Justice Breyer introduced some complexity into the discussion, suggesting that the Court define “a small class” of accused persons who are “disturbed” and who, because of that, can be expected to “do badly” if allowed to be their own lawyer. If those could be filtered out by a higher-level competency rule, Breyer said, “we’ve gone a long way to deal with a serious practical problem.” Stancil responded that trial judges have sufficient control over the conduct of their courtroom that they could “deal with trials that may descend into farce.”
Stancil responded that trial judges have significant control over their courtrooms “to deal with trials that may descend into farce.” But Justice Kennedy immediately voiced skepticism that disturbed individuals would abide by admonitions from the judge. Some defendants, Kennedy said, “don’t communicate. It’s two ships passing in the night or in the case of some defendants about five ships passing in the night….It’s a practical matter; it’s a commonsense matter. We know what goes on, and what goes on is very costly to the state and to the fairness of the trial.” Stancil responded that, in an ultimate situation of disruption, the right to self-represent could be taken away. That was the point at which Breyer, first, and then Souter suggested that disruptions may have damaged the trial so that it could not be continued at all.

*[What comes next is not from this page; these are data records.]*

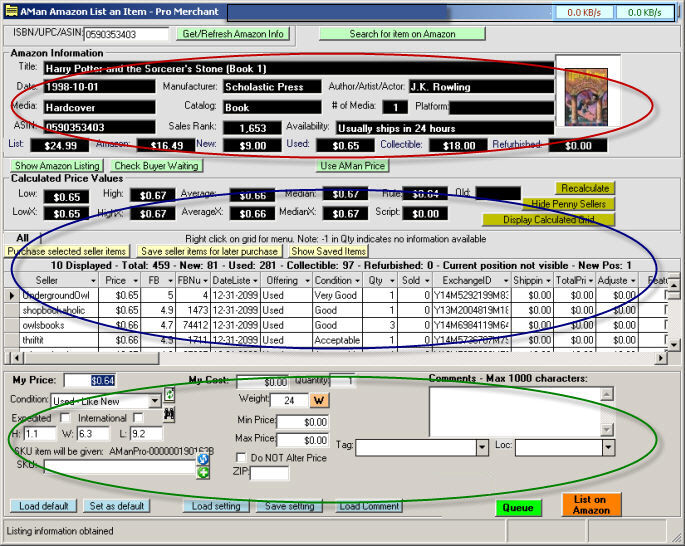Click the Harry Potter book cover image
This screenshot has width=685, height=546.
coord(587,95)
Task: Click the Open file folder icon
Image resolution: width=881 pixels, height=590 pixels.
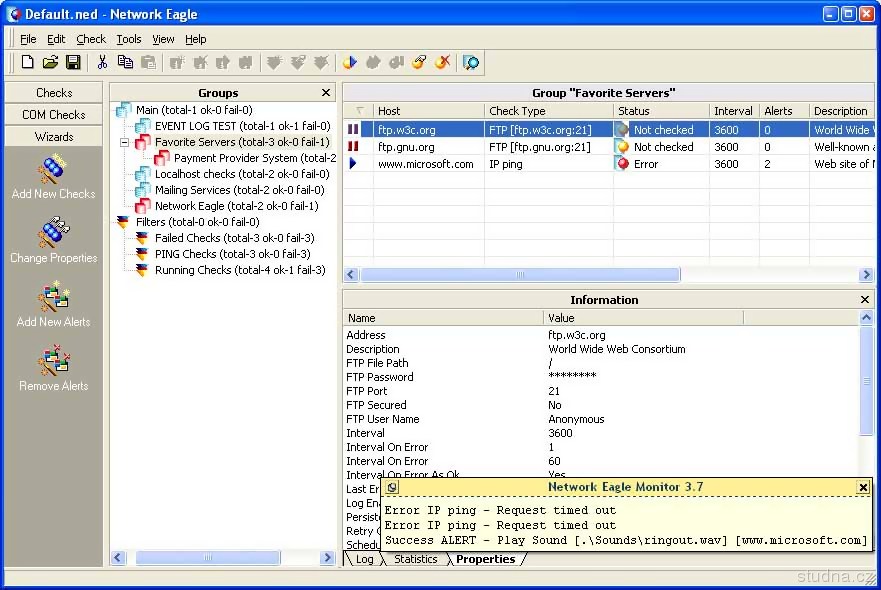Action: click(50, 62)
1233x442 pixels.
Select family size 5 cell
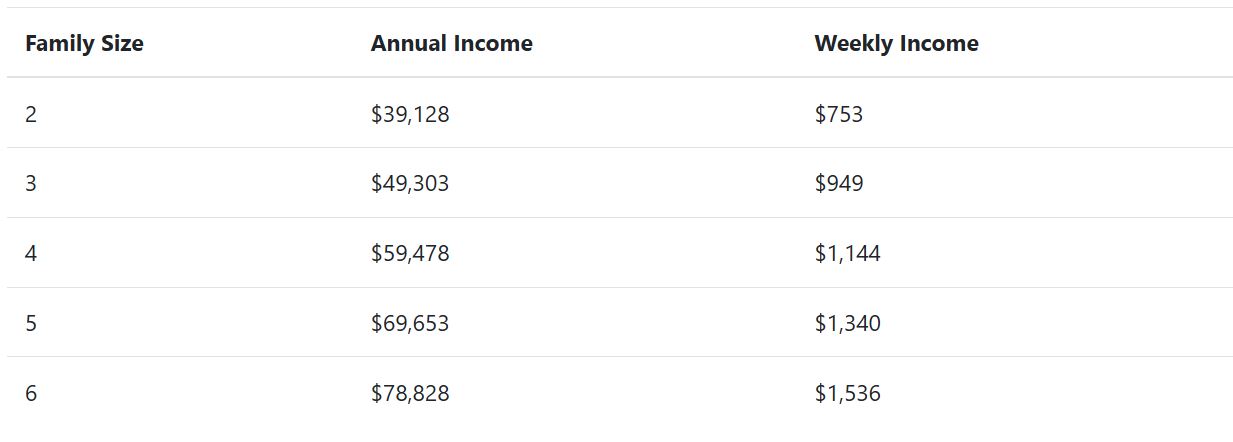click(x=31, y=324)
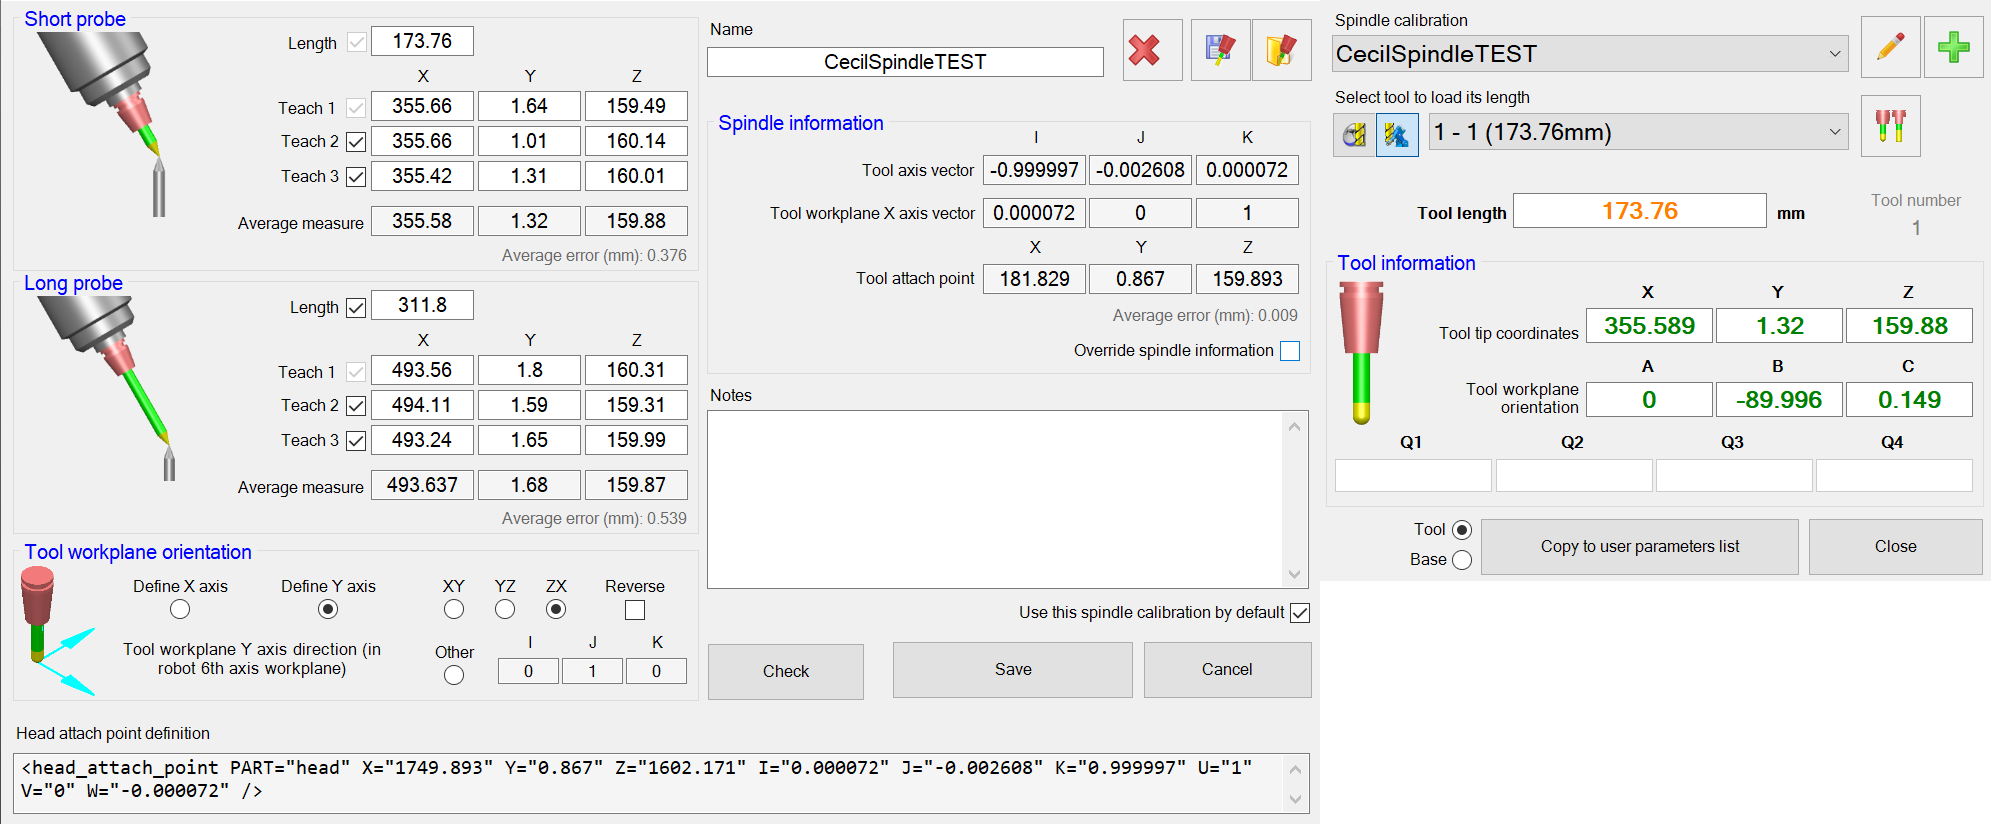The image size is (2000, 824).
Task: Enable Override spindle information checkbox
Action: pos(1290,351)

Stancil did not back down. What trial judges “probably need,” he said, is encouragement to use the trial management rules that they have at their disposal. “You can nip it in the bud,” he argued. Stancil also told the Court that it could expand the concept of disruption of a trial that would justify taking away the right to self-represent. He had some trouble with Justice Souter about whether he was changing positions, but he finally made it clear that his argument did not mean that the judge could not order standby counsel into the case if the defendant did nothing but talk “total and complete nonsense.” And, he recovered some composure by pointing out that, if an individual “can’t get two words out to the jury” he might not be sufficiently competent even to stand trial — a point that supported his core argument in favor of a single standard. In fact, he told Souter directly that he thought the finding of competency to stand trial in this case was erroneous.
He finished by trying to reassure Justice Ginsburg that he was not seeking an expansion of the right of self-representation, but simply its enforcement in a case that involved a defendant who was of “feeble intellect.”
The Court is expected to decide the case by early summer.